Ask the Teens! Five Resources to Help Build a Teen Advisory Board
The library offers a unique experience to each member of the community. Similarly, each member of the community can offer a special contribution to the library. Teens are a talented group of patrons that can provide a spark to your youth services programs as they develop leadership and personal management skills. Further, offering a teen program with teen input will lead to a more authentic experience for the youth. They will enjoy their activities and share their experiences with friends. Teens can do anything from contributing to collection development to volunteering at events. Benefits to teens participating in teen advisory boards are numerous. Involvement in the community will help them build confidence as they have the opportunity to serve as mentors to younger children, learn how to manage time and resources, have the opportunity to communicate with adults, acquire community service hours, and much more. Teen advisory boards, TABs, also known as a teen advisory group (TAG), library teen council (LTC), youth advisor council (YAC), and youth adult advisory council (YAAC) can enhance your youth services program and create a fun atmosphere for the youth in your area. The following resources can help you get started in this purposeful endeavor. Note that many libraries that have successfully implemented TABs start by writing a mission statement that will guide the program.
Teen Advisory Boards – The Teen Advisory Boards resource page, sponsored by Youth Services Librarianship, is a great entry point to learning more about TABs. Learn what a TAB is and why your library needs one. Tips are provided for how to recruit, reward, and maintain TABs to build a long term mutually beneficial relationship between TAB members and your library. Also included is a list of ideas for your first meeting.
GCH Media Center – This Pinterest board from GCH Media Center is an excellent resource to see how teens are contributing to libraries. The board can also help generate ideas such as recruitment flyers, t-shirts, TAB generated event ideas, and awards. You can quickly see the value a TAB can bring to your library by pursuing this collection.
VOYA: Successful Teen Advisory Groups – “Teen Driven . . . with Guidance and a Helping Hand” written by Diane P. Tuccillo showcases the power of TABs when balanced with the right combination of adult leadership. Tuccillo presents several examples of the effectives of TABs and provides insight into the formula for success.
Slideshare: Teen Advisory Boards and You! – This slideshare by Lindsey Tomsu presents both the basics and advanced topics for TABs. This is a perfect primer that you can spend just a few minutes with to gain an understanding of the purpose of a TAB or a tool you can use to maintain a successful program.

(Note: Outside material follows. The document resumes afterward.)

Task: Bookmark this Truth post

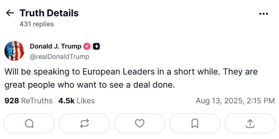Action: pos(195,124)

Coronado Teen Library Blog – The Coronado Teen Library Blog, which is maintained by teen librarian Jacqueline Luna, exemplifies what your TAB can do to improve your offerings for teens and your library in general. The Coronado Library has organized a teen tech team, book club, and teen advisory group, all teen driven and fun! This blog will also give you ideas for marketing your teen book and media collections as well as youth library events. This is an excellent resource to see how the teens showcase their contributions to the library.